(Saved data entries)
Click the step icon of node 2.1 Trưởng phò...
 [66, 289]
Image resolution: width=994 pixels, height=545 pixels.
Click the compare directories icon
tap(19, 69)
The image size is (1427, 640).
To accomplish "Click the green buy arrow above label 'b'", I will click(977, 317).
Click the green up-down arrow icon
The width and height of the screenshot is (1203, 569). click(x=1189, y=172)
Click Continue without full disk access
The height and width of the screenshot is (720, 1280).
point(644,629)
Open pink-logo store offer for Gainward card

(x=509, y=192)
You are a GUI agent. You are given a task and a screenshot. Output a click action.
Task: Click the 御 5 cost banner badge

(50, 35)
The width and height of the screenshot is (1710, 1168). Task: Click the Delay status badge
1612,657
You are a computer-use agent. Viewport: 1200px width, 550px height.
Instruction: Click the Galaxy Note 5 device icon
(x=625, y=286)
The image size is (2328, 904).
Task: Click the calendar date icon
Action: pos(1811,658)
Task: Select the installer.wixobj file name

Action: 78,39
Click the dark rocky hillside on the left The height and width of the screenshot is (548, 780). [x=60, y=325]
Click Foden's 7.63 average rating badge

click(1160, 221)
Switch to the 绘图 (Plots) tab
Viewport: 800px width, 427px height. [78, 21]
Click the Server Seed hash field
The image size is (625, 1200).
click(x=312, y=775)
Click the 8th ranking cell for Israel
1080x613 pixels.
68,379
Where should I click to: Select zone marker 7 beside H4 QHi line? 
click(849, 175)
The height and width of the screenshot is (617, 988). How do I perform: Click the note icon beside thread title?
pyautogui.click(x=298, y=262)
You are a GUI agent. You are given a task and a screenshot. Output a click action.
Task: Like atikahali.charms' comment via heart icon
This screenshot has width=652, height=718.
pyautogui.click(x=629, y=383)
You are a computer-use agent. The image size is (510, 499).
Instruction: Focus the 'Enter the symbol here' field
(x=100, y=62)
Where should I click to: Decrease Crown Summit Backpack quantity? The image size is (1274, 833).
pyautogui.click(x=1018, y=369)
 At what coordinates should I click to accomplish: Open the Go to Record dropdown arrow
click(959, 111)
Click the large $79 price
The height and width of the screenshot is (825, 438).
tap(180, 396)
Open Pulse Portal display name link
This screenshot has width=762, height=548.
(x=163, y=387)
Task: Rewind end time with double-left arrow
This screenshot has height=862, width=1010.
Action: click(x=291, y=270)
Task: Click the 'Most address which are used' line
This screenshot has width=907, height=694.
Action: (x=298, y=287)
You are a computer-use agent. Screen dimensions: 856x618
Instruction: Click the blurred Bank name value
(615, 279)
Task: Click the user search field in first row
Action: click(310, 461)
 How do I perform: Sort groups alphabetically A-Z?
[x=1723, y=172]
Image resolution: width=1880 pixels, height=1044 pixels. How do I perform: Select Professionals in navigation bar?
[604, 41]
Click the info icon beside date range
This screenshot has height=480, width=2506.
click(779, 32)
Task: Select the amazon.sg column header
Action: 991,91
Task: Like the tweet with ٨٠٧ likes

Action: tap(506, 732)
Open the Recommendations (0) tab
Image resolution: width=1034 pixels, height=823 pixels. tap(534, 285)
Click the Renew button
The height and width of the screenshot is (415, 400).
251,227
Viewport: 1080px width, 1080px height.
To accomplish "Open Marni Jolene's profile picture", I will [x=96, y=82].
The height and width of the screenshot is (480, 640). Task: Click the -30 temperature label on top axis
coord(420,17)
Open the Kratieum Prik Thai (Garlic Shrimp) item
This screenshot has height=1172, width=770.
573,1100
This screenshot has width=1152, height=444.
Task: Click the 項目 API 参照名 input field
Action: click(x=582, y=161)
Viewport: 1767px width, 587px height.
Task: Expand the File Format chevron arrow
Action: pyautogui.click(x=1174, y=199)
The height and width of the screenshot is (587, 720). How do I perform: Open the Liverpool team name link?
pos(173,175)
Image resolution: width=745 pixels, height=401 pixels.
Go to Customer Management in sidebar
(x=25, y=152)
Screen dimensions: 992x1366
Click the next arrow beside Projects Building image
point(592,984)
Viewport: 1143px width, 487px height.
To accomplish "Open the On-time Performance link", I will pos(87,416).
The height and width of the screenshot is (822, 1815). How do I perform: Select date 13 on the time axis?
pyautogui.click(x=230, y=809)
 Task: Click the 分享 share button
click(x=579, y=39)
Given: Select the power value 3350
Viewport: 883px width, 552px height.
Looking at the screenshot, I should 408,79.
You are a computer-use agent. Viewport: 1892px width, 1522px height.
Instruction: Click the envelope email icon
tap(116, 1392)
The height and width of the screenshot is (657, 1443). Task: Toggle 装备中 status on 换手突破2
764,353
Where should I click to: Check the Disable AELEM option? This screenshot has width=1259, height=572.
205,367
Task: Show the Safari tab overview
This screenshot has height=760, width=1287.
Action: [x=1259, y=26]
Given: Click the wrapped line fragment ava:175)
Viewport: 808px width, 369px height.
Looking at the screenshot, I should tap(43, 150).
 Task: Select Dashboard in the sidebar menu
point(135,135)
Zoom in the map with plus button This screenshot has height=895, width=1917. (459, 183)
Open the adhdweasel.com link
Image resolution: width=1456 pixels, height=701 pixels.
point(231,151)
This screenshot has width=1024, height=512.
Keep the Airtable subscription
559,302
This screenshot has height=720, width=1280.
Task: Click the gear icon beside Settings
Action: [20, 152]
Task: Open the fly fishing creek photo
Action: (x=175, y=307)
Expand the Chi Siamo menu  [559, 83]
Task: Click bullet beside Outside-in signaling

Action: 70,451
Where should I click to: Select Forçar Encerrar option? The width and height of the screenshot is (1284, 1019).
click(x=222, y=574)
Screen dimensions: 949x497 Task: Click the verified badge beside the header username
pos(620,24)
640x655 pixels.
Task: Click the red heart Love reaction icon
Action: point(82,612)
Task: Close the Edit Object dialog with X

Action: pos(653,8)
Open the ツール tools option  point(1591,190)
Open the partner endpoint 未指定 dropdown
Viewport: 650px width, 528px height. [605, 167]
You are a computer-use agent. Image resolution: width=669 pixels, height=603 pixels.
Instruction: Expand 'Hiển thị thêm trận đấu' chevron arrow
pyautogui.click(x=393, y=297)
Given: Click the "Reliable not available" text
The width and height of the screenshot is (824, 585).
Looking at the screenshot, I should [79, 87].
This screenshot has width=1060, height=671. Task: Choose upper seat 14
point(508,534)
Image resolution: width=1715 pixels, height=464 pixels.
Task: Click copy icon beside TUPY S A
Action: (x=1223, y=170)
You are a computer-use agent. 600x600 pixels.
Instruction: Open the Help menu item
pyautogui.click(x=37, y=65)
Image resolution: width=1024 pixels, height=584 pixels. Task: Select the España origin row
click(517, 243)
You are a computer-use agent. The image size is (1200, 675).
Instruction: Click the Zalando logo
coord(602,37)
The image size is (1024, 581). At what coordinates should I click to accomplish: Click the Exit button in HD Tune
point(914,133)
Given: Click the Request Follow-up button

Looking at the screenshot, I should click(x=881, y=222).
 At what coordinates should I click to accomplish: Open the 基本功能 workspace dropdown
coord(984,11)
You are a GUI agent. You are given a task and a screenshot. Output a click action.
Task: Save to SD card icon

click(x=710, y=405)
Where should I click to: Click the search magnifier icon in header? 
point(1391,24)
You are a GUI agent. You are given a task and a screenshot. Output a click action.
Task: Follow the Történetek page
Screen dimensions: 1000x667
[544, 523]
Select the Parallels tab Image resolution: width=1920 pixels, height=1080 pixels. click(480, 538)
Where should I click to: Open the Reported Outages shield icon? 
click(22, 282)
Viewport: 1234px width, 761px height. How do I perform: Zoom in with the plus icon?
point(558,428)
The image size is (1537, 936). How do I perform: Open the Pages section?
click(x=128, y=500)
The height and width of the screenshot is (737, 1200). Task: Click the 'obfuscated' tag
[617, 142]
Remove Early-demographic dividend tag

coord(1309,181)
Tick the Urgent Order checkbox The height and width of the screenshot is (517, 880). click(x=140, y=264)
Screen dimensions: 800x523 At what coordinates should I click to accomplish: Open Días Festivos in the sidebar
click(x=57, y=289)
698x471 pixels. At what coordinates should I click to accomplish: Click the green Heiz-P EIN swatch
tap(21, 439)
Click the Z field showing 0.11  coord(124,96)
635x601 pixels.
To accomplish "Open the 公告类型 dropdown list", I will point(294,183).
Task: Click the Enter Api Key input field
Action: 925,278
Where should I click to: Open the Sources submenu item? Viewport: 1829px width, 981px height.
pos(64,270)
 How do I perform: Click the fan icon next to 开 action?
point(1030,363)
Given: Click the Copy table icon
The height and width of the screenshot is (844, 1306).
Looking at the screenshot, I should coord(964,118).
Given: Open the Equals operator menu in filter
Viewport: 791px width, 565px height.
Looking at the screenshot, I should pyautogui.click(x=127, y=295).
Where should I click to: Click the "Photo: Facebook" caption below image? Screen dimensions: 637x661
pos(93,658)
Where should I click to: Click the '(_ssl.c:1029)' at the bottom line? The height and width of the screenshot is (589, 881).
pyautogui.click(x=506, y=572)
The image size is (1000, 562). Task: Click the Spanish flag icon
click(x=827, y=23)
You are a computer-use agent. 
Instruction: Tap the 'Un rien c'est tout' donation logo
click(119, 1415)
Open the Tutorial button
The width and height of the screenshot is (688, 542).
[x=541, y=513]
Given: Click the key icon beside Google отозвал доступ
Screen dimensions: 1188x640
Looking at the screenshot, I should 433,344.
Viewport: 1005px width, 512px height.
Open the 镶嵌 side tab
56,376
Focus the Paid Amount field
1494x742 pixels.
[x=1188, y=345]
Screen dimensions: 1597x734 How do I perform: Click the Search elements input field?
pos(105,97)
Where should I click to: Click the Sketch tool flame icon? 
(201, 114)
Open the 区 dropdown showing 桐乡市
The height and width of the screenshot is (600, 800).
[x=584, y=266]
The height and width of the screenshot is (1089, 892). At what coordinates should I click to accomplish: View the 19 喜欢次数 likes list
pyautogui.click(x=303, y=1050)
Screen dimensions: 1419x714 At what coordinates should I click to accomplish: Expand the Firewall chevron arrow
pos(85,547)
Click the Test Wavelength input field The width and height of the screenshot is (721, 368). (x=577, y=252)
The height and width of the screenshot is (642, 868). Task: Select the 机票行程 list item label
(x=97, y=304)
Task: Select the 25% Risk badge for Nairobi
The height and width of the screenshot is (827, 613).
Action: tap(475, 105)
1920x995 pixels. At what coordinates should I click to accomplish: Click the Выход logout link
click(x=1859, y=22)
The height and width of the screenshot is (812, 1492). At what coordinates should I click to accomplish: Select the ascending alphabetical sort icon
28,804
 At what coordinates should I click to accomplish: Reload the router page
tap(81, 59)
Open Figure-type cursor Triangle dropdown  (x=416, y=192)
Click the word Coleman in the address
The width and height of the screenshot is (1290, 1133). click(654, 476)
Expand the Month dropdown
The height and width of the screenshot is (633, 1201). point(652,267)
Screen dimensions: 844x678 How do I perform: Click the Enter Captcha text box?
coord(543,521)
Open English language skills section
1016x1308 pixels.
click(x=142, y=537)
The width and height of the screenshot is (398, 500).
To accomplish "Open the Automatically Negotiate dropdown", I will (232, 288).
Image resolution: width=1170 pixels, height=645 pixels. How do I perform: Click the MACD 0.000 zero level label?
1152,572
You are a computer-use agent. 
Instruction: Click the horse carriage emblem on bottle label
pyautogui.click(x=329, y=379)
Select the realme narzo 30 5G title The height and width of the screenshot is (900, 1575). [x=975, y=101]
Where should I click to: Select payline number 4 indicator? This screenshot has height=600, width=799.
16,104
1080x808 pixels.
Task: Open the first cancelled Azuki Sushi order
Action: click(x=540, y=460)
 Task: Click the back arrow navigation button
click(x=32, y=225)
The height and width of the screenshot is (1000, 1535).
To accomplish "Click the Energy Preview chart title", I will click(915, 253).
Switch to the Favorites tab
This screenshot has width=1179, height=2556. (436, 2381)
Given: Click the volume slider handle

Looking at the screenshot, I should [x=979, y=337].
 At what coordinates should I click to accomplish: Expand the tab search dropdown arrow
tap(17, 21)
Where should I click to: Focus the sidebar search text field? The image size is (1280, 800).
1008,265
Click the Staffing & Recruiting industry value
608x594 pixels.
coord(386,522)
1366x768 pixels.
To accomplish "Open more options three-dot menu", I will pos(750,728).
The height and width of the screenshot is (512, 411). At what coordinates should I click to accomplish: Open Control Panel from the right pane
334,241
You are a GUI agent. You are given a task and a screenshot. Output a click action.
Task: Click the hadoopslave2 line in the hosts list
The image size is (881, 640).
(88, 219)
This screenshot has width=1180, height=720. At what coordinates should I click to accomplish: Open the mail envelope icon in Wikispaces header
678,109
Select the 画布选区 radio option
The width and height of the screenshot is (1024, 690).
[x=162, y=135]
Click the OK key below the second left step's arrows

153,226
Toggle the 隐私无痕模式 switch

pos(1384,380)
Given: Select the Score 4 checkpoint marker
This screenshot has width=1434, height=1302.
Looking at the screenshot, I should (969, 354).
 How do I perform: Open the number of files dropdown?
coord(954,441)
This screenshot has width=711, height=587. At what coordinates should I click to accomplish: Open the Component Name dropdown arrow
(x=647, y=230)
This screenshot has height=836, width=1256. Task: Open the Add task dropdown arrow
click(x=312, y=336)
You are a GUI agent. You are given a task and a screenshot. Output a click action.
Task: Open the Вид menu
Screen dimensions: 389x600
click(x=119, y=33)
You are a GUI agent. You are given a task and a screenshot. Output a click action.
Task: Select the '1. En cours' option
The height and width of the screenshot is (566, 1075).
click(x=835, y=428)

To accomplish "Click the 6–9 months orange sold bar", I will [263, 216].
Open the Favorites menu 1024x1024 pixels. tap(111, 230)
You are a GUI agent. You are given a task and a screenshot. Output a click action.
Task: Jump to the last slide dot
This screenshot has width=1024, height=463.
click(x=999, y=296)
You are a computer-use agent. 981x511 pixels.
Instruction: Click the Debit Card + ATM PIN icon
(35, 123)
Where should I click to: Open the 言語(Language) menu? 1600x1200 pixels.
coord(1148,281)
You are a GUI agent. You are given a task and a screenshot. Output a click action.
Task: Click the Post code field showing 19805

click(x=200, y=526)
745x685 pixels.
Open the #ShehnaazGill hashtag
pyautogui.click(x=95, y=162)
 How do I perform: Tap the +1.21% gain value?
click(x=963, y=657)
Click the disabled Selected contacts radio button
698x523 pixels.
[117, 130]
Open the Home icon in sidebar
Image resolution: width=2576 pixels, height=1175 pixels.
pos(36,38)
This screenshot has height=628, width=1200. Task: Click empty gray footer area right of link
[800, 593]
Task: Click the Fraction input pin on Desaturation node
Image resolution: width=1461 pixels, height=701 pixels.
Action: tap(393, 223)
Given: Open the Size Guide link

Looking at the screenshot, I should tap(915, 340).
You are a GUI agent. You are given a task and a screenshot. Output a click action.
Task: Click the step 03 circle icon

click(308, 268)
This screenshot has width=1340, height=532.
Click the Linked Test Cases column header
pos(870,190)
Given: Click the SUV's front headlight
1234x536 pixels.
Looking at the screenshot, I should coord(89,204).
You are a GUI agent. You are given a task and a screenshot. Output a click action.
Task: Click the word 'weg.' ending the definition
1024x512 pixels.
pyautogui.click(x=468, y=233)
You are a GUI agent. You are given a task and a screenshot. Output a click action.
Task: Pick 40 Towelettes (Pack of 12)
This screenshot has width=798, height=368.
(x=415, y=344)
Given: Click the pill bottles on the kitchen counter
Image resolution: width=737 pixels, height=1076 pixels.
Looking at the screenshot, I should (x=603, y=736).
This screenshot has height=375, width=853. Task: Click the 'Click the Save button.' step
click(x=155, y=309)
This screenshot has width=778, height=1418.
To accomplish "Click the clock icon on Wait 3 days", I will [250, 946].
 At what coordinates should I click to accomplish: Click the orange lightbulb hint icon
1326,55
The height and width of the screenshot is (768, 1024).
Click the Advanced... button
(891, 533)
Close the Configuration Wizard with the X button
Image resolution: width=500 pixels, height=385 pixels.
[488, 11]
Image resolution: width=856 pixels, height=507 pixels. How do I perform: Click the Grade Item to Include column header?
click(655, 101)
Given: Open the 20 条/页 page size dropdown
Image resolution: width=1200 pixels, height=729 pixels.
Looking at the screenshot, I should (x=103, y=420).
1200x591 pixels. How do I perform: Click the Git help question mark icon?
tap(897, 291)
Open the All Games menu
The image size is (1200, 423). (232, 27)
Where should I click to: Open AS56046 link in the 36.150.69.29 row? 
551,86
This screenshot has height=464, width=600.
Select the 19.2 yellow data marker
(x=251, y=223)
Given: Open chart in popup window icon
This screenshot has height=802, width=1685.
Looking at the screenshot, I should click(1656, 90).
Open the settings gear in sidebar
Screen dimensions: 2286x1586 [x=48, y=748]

**TASK**
Please find, in the entries above, every line where "chart" occurs, and copy it.

**OUTPUT OF THE EXERCISE**
To accomplish "Click the Energy Preview chart title", I will click(915, 253).
Given: Open chart in popup window icon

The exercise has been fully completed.